_WORK TO DO_:
Reproduce each of the following records line for line, with no changes.

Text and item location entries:

# # # # # # #

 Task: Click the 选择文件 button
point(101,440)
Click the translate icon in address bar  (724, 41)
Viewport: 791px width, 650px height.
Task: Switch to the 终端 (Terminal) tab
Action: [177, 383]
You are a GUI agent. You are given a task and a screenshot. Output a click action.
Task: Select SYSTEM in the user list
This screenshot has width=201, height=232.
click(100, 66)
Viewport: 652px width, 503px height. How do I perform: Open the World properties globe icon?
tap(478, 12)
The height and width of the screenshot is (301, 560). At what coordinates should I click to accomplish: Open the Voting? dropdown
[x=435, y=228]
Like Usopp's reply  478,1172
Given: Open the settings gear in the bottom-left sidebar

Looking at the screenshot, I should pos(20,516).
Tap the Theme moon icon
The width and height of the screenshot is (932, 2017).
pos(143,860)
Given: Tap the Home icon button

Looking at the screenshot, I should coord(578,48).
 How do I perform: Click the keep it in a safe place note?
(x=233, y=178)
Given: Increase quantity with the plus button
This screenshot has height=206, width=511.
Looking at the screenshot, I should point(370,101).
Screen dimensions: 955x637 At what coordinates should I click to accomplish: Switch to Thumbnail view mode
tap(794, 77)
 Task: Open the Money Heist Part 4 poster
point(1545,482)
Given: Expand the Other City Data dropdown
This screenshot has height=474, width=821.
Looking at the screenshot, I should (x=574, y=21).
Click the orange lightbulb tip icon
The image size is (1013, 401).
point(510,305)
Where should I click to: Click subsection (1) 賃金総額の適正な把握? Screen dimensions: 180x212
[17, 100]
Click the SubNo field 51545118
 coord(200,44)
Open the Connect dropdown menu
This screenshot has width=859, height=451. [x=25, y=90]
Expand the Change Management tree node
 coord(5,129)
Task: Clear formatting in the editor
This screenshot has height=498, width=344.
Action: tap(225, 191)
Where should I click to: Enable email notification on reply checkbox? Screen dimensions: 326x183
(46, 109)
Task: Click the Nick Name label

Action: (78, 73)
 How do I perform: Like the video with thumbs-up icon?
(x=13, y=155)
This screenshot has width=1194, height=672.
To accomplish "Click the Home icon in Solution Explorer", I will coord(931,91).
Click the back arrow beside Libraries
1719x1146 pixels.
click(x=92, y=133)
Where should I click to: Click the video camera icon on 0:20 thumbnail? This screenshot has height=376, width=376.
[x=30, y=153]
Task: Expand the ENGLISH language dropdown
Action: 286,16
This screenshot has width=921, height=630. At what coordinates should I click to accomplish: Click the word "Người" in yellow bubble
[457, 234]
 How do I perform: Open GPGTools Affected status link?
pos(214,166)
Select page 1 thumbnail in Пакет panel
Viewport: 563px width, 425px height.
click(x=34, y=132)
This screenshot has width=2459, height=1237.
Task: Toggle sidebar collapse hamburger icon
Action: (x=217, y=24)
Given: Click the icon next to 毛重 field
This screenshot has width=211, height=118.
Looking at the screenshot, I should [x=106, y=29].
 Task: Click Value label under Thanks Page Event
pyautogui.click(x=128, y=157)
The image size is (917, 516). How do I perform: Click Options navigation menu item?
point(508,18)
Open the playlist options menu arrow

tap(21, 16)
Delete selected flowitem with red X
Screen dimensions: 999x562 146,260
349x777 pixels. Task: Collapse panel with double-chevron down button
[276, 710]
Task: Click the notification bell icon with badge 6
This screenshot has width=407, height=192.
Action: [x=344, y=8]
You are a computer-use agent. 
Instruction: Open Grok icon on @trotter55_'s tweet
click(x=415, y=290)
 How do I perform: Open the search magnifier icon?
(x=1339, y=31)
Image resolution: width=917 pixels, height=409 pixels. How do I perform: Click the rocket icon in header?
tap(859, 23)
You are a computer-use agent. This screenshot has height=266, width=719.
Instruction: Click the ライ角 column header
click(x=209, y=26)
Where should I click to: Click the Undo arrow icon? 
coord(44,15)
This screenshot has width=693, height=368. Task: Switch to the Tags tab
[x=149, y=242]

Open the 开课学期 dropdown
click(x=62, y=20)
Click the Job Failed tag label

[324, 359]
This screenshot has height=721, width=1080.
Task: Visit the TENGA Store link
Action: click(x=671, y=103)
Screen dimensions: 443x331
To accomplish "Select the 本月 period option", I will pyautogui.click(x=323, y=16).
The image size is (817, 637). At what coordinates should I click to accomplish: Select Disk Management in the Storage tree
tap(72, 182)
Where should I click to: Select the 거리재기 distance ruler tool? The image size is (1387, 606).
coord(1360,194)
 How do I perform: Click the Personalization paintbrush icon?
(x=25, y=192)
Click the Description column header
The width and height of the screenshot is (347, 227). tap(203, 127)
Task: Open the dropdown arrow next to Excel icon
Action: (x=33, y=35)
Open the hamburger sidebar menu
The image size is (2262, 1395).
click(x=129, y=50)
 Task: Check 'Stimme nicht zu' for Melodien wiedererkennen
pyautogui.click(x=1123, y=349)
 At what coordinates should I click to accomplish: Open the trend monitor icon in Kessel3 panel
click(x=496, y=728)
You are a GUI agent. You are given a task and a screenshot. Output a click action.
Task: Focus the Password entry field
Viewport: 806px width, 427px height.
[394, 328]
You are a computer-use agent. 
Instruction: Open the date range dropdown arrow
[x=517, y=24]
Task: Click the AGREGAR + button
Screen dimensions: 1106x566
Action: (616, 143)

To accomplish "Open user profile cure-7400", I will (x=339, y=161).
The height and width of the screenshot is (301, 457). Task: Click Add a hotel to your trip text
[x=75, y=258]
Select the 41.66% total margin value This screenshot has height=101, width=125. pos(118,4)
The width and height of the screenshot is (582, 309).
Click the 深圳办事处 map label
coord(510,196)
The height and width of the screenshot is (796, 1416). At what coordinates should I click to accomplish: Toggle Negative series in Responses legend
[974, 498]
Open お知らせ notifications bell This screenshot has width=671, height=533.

# # # # # # #

_EXPECTED ANSWER_:
 Task: Click the 选择文件 button
point(101,440)
Click the translate icon in address bar  (724, 41)
Viewport: 791px width, 650px height.
Task: Switch to the 终端 (Terminal) tab
Action: [177, 383]
You are a GUI agent. You are given a task and a screenshot. Output a click action.
Task: Select SYSTEM in the user list
This screenshot has width=201, height=232.
click(100, 66)
Viewport: 652px width, 503px height. How do I perform: Open the World properties globe icon?
tap(478, 12)
The height and width of the screenshot is (301, 560). At what coordinates should I click to accomplish: Open the Voting? dropdown
[x=435, y=228]
Like Usopp's reply  478,1172
Given: Open the settings gear in the bottom-left sidebar

Looking at the screenshot, I should pos(20,516).
Tap the Theme moon icon
The width and height of the screenshot is (932, 2017).
pos(143,860)
Given: Tap the Home icon button

Looking at the screenshot, I should coord(578,48).
 How do I perform: Click the keep it in a safe place note?
(x=233, y=178)
Given: Increase quantity with the plus button
This screenshot has height=206, width=511.
Looking at the screenshot, I should point(370,101).
Screen dimensions: 955x637 At what coordinates should I click to accomplish: Switch to Thumbnail view mode
tap(794, 77)
 Task: Open the Money Heist Part 4 poster
point(1545,482)
Given: Expand the Other City Data dropdown
This screenshot has height=474, width=821.
Looking at the screenshot, I should (x=574, y=21).
Click the orange lightbulb tip icon
The image size is (1013, 401).
point(510,305)
Where should I click to: Click subsection (1) 賃金総額の適正な把握? Screen dimensions: 180x212
[17, 100]
Click the SubNo field 51545118
 coord(200,44)
Open the Connect dropdown menu
This screenshot has width=859, height=451. [x=25, y=90]
Expand the Change Management tree node
 coord(5,129)
Task: Clear formatting in the editor
This screenshot has height=498, width=344.
Action: tap(225, 191)
Where should I click to: Enable email notification on reply checkbox? Screen dimensions: 326x183
(46, 109)
Task: Click the Nick Name label

Action: (78, 73)
 How do I perform: Like the video with thumbs-up icon?
(x=13, y=155)
This screenshot has width=1194, height=672.
To accomplish "Click the Home icon in Solution Explorer", I will coord(931,91).
Click the back arrow beside Libraries
1719x1146 pixels.
click(x=92, y=133)
Where should I click to: Click the video camera icon on 0:20 thumbnail? This screenshot has height=376, width=376.
[x=30, y=153]
Task: Expand the ENGLISH language dropdown
Action: 286,16
This screenshot has width=921, height=630. At what coordinates should I click to accomplish: Click the word "Người" in yellow bubble
[457, 234]
 How do I perform: Open GPGTools Affected status link?
pos(214,166)
Select page 1 thumbnail in Пакет panel
Viewport: 563px width, 425px height.
click(x=34, y=132)
This screenshot has width=2459, height=1237.
Task: Toggle sidebar collapse hamburger icon
Action: (x=217, y=24)
Given: Click the icon next to 毛重 field
This screenshot has width=211, height=118.
Looking at the screenshot, I should [x=106, y=29].
 Task: Click Value label under Thanks Page Event
pyautogui.click(x=128, y=157)
The image size is (917, 516). How do I perform: Click Options navigation menu item?
point(508,18)
Open the playlist options menu arrow

tap(21, 16)
Delete selected flowitem with red X
Screen dimensions: 999x562 146,260
349x777 pixels. Task: Collapse panel with double-chevron down button
[276, 710]
Task: Click the notification bell icon with badge 6
This screenshot has width=407, height=192.
Action: [x=344, y=8]
You are a computer-use agent. 
Instruction: Open Grok icon on @trotter55_'s tweet
click(x=415, y=290)
 How do I perform: Open the search magnifier icon?
(x=1339, y=31)
Image resolution: width=917 pixels, height=409 pixels. How do I perform: Click the rocket icon in header?
tap(859, 23)
You are a computer-use agent. This screenshot has height=266, width=719.
Instruction: Click the ライ角 column header
click(x=209, y=26)
Where should I click to: Click the Undo arrow icon? 
coord(44,15)
This screenshot has width=693, height=368. Task: Switch to the Tags tab
[x=149, y=242]

Open the 开课学期 dropdown
click(x=62, y=20)
Click the Job Failed tag label

[324, 359]
This screenshot has height=721, width=1080.
Task: Visit the TENGA Store link
Action: click(x=671, y=103)
Screen dimensions: 443x331
To accomplish "Select the 本月 period option", I will pyautogui.click(x=323, y=16).
The image size is (817, 637). At what coordinates should I click to accomplish: Select Disk Management in the Storage tree
tap(72, 182)
Where should I click to: Select the 거리재기 distance ruler tool? The image size is (1387, 606).
coord(1360,194)
 How do I perform: Click the Personalization paintbrush icon?
(x=25, y=192)
Click the Description column header
The width and height of the screenshot is (347, 227). tap(203, 127)
Task: Open the dropdown arrow next to Excel icon
Action: (x=33, y=35)
Open the hamburger sidebar menu
The image size is (2262, 1395).
click(x=129, y=50)
 Task: Check 'Stimme nicht zu' for Melodien wiedererkennen
pyautogui.click(x=1123, y=349)
 At what coordinates should I click to accomplish: Open the trend monitor icon in Kessel3 panel
click(x=496, y=728)
You are a GUI agent. You are given a task and a screenshot. Output a click action.
Task: Focus the Password entry field
Viewport: 806px width, 427px height.
[394, 328]
You are a computer-use agent. 
Instruction: Open the date range dropdown arrow
[x=517, y=24]
Task: Click the AGREGAR + button
Screen dimensions: 1106x566
Action: (616, 143)

To accomplish "Open user profile cure-7400", I will (x=339, y=161).
The height and width of the screenshot is (301, 457). Task: Click Add a hotel to your trip text
[x=75, y=258]
Select the 41.66% total margin value This screenshot has height=101, width=125. pos(118,4)
The width and height of the screenshot is (582, 309).
Click the 深圳办事处 map label
coord(510,196)
The height and width of the screenshot is (796, 1416). At what coordinates should I click to accomplish: Toggle Negative series in Responses legend
[974, 498]
Open お知らせ notifications bell This screenshot has width=671, height=533.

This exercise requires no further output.